(Data items)
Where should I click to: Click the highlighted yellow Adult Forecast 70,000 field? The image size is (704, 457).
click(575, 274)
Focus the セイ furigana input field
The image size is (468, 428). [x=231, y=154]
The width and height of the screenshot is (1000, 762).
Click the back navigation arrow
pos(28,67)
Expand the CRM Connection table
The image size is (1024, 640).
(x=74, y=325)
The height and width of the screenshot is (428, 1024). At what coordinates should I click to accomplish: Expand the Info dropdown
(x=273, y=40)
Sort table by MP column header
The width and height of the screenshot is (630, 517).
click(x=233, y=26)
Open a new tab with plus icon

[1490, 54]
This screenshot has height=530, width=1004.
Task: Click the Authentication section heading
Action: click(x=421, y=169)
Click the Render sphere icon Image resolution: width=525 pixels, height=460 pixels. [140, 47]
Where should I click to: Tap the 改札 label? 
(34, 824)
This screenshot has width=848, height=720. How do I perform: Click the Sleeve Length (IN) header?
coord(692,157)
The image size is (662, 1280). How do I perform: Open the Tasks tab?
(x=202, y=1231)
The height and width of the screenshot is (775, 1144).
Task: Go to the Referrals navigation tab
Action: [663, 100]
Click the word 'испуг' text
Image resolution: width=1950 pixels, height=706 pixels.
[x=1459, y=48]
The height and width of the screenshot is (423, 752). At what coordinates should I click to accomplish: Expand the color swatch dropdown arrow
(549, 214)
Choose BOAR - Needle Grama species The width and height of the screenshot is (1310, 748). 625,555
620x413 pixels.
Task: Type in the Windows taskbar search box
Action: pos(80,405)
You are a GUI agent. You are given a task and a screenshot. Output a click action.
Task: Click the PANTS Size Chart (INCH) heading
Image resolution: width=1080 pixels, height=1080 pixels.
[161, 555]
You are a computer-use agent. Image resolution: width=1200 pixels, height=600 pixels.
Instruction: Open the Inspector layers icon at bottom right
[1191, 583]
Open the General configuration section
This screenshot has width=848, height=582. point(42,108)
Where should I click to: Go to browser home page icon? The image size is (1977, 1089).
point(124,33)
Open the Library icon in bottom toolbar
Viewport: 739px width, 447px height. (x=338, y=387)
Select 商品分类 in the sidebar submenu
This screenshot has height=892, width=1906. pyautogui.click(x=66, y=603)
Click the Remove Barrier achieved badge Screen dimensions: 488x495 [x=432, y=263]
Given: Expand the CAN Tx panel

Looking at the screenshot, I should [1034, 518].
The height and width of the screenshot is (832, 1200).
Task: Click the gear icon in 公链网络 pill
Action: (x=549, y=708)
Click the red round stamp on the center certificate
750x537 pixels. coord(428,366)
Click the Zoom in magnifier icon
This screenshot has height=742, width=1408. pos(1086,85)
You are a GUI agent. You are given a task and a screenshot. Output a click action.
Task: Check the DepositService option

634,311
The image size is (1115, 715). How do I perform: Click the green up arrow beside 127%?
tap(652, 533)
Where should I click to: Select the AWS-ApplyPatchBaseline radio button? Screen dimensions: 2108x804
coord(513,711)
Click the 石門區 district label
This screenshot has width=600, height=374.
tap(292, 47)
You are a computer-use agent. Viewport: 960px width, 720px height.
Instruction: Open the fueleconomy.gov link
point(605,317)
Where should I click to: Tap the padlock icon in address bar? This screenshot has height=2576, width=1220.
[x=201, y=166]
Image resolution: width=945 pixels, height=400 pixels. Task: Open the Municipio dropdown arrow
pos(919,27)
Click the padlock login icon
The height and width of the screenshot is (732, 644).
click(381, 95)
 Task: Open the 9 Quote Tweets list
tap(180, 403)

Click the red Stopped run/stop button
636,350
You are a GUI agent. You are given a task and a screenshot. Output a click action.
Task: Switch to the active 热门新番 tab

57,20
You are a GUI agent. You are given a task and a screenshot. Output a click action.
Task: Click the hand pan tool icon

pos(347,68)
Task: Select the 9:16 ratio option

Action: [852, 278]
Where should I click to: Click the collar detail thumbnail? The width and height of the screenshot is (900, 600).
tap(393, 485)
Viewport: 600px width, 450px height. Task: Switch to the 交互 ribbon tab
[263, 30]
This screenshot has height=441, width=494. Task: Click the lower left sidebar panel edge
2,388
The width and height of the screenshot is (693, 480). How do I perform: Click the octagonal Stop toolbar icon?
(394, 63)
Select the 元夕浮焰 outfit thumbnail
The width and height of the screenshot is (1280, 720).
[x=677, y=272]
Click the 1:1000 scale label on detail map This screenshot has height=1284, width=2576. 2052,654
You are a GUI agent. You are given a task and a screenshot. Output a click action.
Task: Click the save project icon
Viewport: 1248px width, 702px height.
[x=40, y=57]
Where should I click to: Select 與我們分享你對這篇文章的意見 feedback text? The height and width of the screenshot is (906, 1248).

__Work request__:
All of the entries need to be given again, word for word.

__Task result__:
Where should I click to: Click the highlighted yellow Adult Forecast 70,000 field? The image size is (704, 457).
click(575, 274)
Focus the セイ furigana input field
The image size is (468, 428). [x=231, y=154]
The width and height of the screenshot is (1000, 762).
Click the back navigation arrow
pos(28,67)
Expand the CRM Connection table
The image size is (1024, 640).
(x=74, y=325)
The height and width of the screenshot is (428, 1024). At what coordinates should I click to accomplish: Expand the Info dropdown
(x=273, y=40)
Sort table by MP column header
The width and height of the screenshot is (630, 517).
click(x=233, y=26)
Open a new tab with plus icon

[1490, 54]
This screenshot has height=530, width=1004.
Task: Click the Authentication section heading
Action: click(x=421, y=169)
Click the Render sphere icon Image resolution: width=525 pixels, height=460 pixels. [140, 47]
Where should I click to: Tap the 改札 label? 
(34, 824)
This screenshot has width=848, height=720. How do I perform: Click the Sleeve Length (IN) header?
coord(692,157)
The image size is (662, 1280). How do I perform: Open the Tasks tab?
(x=202, y=1231)
The height and width of the screenshot is (775, 1144).
Task: Go to the Referrals navigation tab
Action: [663, 100]
Click the word 'испуг' text
Image resolution: width=1950 pixels, height=706 pixels.
[x=1459, y=48]
The height and width of the screenshot is (423, 752). At what coordinates should I click to accomplish: Expand the color swatch dropdown arrow
(549, 214)
Choose BOAR - Needle Grama species The width and height of the screenshot is (1310, 748). 625,555
620x413 pixels.
Task: Type in the Windows taskbar search box
Action: pos(80,405)
You are a GUI agent. You are given a task and a screenshot. Output a click action.
Task: Click the PANTS Size Chart (INCH) heading
Image resolution: width=1080 pixels, height=1080 pixels.
[161, 555]
You are a computer-use agent. Image resolution: width=1200 pixels, height=600 pixels.
Instruction: Open the Inspector layers icon at bottom right
[1191, 583]
Open the General configuration section
This screenshot has width=848, height=582. point(42,108)
Where should I click to: Go to browser home page icon? The image size is (1977, 1089).
point(124,33)
Open the Library icon in bottom toolbar
Viewport: 739px width, 447px height. (x=338, y=387)
Select 商品分类 in the sidebar submenu
This screenshot has height=892, width=1906. pyautogui.click(x=66, y=603)
Click the Remove Barrier achieved badge Screen dimensions: 488x495 [x=432, y=263]
Given: Expand the CAN Tx panel

Looking at the screenshot, I should [1034, 518].
The height and width of the screenshot is (832, 1200).
Task: Click the gear icon in 公链网络 pill
Action: (x=549, y=708)
Click the red round stamp on the center certificate
750x537 pixels. coord(428,366)
Click the Zoom in magnifier icon
This screenshot has height=742, width=1408. pos(1086,85)
You are a GUI agent. You are given a task and a screenshot. Output a click action.
Task: Check the DepositService option

634,311
The image size is (1115, 715). How do I perform: Click the green up arrow beside 127%?
tap(652, 533)
Where should I click to: Select the AWS-ApplyPatchBaseline radio button? Screen dimensions: 2108x804
coord(513,711)
Click the 石門區 district label
This screenshot has width=600, height=374.
tap(292, 47)
You are a computer-use agent. Viewport: 960px width, 720px height.
Instruction: Open the fueleconomy.gov link
point(605,317)
Where should I click to: Tap the padlock icon in address bar? This screenshot has height=2576, width=1220.
[x=201, y=166]
Image resolution: width=945 pixels, height=400 pixels. Task: Open the Municipio dropdown arrow
pos(919,27)
Click the padlock login icon
The height and width of the screenshot is (732, 644).
click(381, 95)
 Task: Open the 9 Quote Tweets list
tap(180, 403)

Click the red Stopped run/stop button
636,350
You are a GUI agent. You are given a task and a screenshot. Output a click action.
Task: Switch to the active 热门新番 tab

57,20
You are a GUI agent. You are given a task and a screenshot. Output a click action.
Task: Click the hand pan tool icon

pos(347,68)
Task: Select the 9:16 ratio option

Action: [852, 278]
Where should I click to: Click the collar detail thumbnail? The width and height of the screenshot is (900, 600).
tap(393, 485)
Viewport: 600px width, 450px height. Task: Switch to the 交互 ribbon tab
[263, 30]
This screenshot has height=441, width=494. Task: Click the lower left sidebar panel edge
2,388
The width and height of the screenshot is (693, 480). How do I perform: Click the octagonal Stop toolbar icon?
(394, 63)
Select the 元夕浮焰 outfit thumbnail
The width and height of the screenshot is (1280, 720).
[x=677, y=272]
Click the 1:1000 scale label on detail map This screenshot has height=1284, width=2576. 2052,654
You are a GUI agent. You are given a task and a screenshot. Output a click action.
Task: Click the save project icon
Viewport: 1248px width, 702px height.
[x=40, y=57]
Where should I click to: Select 與我們分享你對這篇文章的意見 feedback text? The height and width of the screenshot is (906, 1248).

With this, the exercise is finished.